START Recorded data

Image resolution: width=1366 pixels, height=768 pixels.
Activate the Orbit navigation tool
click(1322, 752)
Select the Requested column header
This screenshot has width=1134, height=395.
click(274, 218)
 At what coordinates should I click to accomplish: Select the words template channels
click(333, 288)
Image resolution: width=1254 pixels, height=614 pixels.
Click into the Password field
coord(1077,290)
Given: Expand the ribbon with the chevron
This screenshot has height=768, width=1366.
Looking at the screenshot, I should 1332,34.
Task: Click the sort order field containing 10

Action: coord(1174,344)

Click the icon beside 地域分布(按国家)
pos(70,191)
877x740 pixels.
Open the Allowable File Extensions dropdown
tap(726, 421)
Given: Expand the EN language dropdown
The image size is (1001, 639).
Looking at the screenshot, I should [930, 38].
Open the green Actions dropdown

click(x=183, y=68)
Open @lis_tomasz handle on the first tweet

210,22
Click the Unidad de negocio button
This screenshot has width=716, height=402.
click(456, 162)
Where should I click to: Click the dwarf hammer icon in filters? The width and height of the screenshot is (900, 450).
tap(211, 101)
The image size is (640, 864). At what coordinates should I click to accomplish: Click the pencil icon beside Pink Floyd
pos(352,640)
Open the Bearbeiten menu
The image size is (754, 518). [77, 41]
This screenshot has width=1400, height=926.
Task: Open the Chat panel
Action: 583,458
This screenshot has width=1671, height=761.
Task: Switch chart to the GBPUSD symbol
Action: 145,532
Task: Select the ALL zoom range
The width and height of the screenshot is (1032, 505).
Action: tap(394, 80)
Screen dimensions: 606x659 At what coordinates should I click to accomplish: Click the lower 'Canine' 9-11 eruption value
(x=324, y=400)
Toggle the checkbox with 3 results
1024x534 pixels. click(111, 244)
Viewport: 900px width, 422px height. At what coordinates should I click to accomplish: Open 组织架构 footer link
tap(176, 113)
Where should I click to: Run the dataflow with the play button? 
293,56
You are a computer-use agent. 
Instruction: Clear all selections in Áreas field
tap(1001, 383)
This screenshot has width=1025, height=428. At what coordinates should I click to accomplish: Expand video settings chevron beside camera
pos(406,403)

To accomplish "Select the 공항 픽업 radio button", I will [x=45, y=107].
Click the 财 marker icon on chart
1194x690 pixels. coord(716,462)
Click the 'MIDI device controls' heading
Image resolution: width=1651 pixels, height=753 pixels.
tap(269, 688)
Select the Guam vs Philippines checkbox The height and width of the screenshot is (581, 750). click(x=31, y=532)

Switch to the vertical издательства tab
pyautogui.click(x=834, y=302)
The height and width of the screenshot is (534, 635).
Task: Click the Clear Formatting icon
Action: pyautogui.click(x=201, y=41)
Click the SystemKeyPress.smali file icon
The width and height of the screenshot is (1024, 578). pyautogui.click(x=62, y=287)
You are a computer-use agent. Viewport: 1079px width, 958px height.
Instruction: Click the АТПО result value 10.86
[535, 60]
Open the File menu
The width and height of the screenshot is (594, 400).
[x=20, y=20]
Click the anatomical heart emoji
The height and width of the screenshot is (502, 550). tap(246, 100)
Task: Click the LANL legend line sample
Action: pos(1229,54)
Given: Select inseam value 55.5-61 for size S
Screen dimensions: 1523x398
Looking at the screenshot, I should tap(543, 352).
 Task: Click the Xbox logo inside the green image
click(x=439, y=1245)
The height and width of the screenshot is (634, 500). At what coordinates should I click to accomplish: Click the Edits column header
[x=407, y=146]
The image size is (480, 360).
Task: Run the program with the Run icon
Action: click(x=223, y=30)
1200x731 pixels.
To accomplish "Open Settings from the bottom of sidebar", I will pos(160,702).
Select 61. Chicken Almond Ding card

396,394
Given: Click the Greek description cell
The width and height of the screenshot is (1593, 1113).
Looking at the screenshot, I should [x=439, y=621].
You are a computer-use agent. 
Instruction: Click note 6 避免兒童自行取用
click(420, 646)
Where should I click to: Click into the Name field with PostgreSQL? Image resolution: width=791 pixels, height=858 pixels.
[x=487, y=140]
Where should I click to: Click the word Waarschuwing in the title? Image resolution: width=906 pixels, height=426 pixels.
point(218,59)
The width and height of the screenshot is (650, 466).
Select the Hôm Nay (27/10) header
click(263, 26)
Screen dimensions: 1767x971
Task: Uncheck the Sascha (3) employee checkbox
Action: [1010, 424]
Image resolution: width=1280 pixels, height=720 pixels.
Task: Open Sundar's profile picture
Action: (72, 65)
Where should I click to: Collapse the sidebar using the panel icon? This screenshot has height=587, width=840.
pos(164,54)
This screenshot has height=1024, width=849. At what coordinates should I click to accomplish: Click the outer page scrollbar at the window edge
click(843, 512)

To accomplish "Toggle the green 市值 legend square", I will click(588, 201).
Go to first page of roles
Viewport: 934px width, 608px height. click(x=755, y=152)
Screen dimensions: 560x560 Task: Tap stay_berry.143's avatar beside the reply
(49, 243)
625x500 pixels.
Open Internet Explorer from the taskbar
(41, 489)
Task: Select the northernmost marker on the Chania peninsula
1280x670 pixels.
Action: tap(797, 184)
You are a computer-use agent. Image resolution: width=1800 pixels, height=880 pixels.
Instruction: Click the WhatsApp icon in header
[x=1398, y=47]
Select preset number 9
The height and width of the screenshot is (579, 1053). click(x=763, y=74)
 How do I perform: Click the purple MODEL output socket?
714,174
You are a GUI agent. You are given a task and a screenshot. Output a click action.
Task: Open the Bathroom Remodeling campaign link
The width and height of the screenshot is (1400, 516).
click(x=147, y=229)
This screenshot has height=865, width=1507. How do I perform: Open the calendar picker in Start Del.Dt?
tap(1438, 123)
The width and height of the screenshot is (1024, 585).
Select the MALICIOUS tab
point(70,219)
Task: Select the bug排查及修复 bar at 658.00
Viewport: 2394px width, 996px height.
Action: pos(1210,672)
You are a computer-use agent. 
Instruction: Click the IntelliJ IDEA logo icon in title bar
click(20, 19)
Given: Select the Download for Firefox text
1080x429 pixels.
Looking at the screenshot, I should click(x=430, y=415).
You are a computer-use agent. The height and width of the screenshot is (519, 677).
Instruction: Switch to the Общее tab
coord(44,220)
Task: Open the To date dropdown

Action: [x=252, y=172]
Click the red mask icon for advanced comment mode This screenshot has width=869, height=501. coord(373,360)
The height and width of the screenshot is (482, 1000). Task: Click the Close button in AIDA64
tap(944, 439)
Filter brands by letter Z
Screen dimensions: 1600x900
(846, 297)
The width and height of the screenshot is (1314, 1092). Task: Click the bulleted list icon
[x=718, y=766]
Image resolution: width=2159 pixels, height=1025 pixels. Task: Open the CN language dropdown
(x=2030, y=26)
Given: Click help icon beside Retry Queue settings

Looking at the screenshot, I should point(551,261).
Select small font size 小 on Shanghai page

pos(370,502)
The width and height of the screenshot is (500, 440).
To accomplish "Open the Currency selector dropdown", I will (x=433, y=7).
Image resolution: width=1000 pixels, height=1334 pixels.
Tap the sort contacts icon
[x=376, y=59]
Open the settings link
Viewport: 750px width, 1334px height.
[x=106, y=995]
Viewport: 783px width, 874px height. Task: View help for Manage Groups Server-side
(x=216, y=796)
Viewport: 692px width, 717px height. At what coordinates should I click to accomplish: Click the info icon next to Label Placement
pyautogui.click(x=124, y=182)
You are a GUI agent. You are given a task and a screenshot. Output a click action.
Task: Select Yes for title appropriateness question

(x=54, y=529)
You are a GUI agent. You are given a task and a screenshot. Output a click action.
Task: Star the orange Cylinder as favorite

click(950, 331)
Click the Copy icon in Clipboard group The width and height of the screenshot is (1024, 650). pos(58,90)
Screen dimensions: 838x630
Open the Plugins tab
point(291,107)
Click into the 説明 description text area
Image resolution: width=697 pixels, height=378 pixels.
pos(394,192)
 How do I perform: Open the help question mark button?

END Recorded data

What the task asks
Above are the records; from them, give again exactly the lines from the one containing "Switch to the vertical издательства tab" through the one containing "You are a computer-use agent. Viewport: 1079px", both included.

The completed task
Switch to the vertical издательства tab
pyautogui.click(x=834, y=302)
The height and width of the screenshot is (534, 635).
Task: Click the Clear Formatting icon
Action: pyautogui.click(x=201, y=41)
Click the SystemKeyPress.smali file icon
The width and height of the screenshot is (1024, 578). pyautogui.click(x=62, y=287)
You are a computer-use agent. Viewport: 1079px width, 958px height.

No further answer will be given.